■ PROBLEM STATEMENT ■
Restate word for word only the lines from the one with "Select the checkbox for process instance 3" through the end of the records; no pictures belong in the copy.

:::

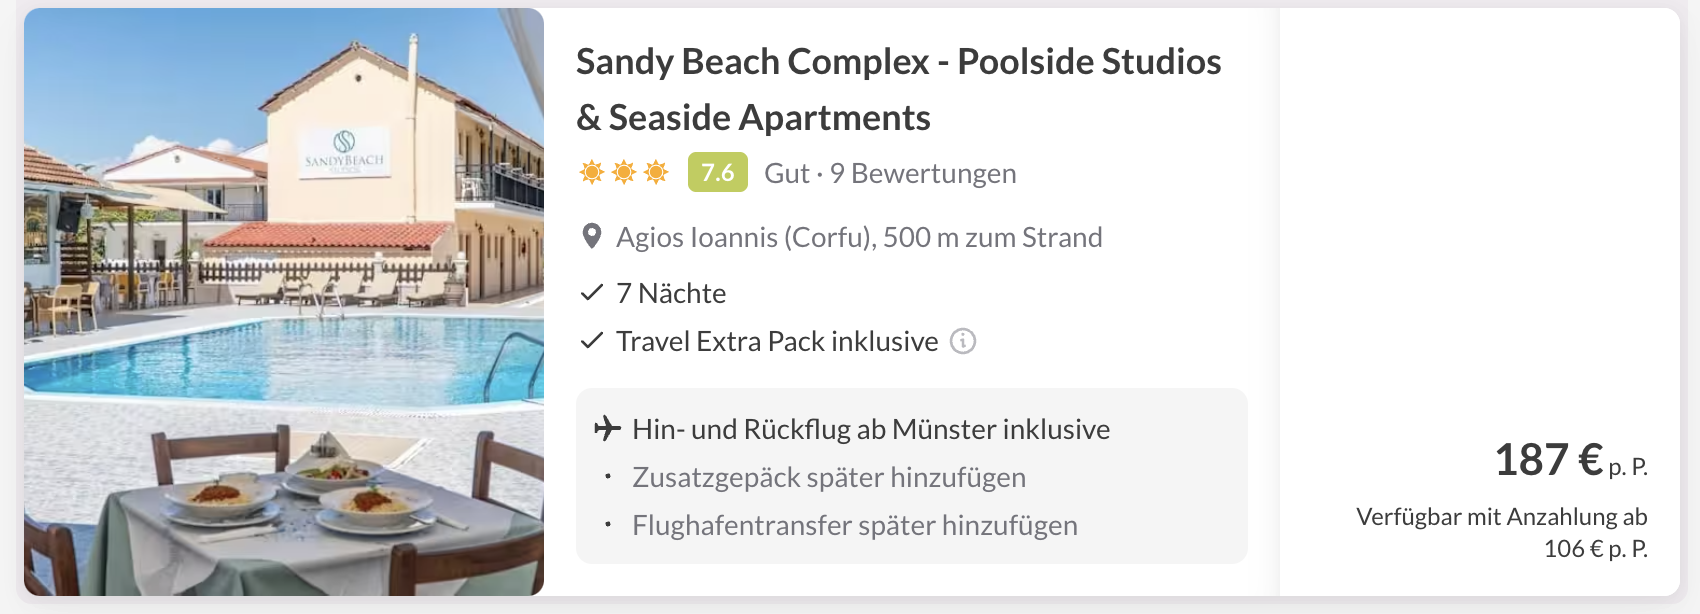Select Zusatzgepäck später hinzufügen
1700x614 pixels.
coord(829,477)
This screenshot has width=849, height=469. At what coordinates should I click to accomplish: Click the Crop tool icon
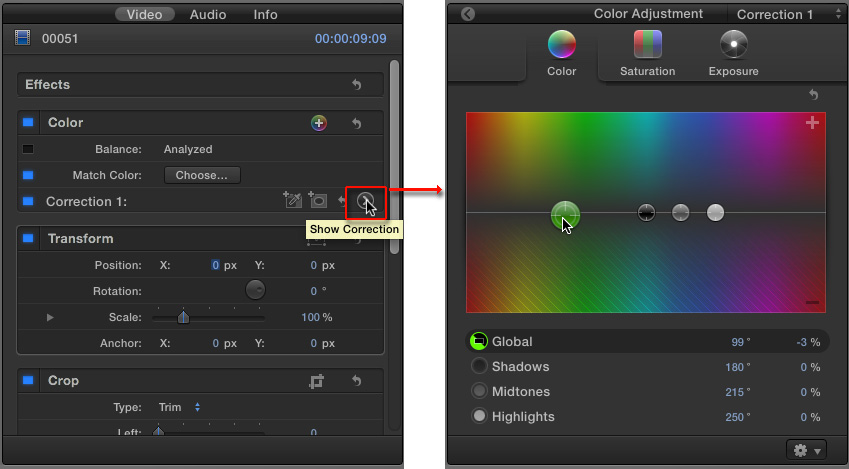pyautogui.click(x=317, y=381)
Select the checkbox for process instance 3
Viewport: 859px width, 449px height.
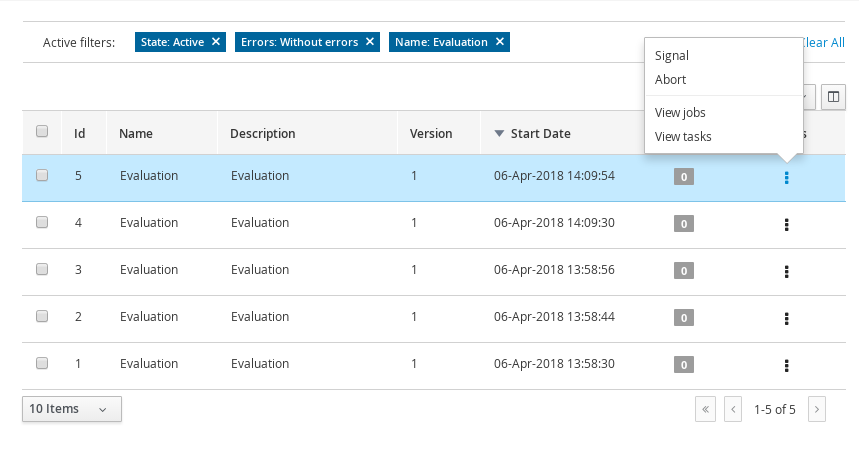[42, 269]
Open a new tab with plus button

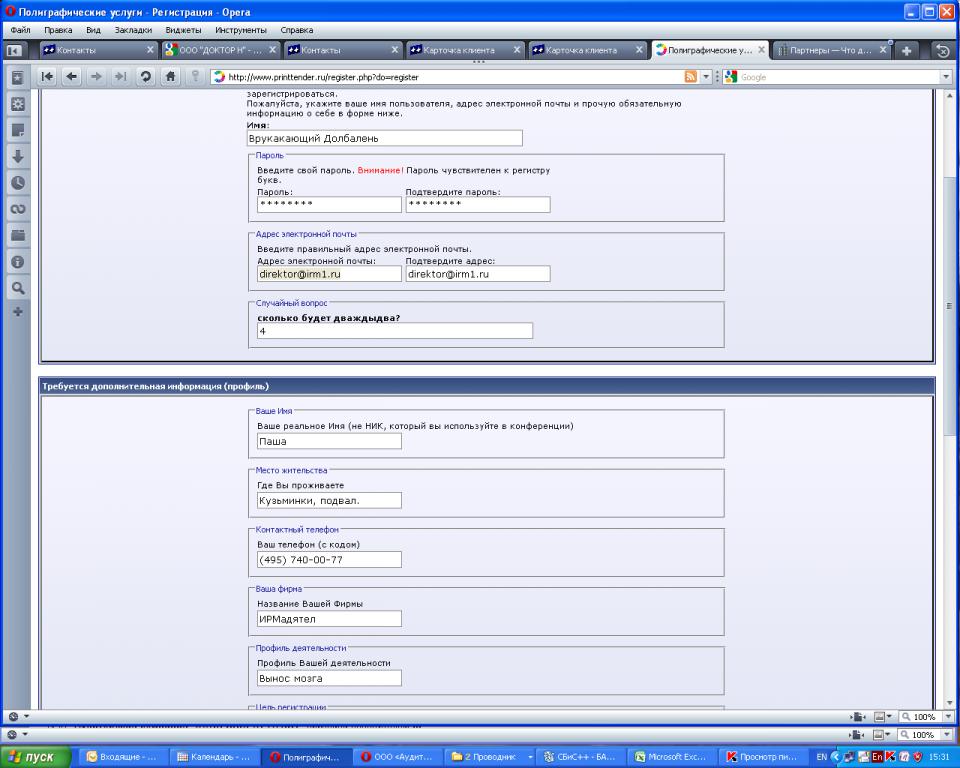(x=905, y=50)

:::

■ OUTPUT FOR THIS TASK ■
Select the checkbox for process instance 3
Viewport: 859px width, 449px height.
[42, 269]
Open a new tab with plus button

(x=905, y=50)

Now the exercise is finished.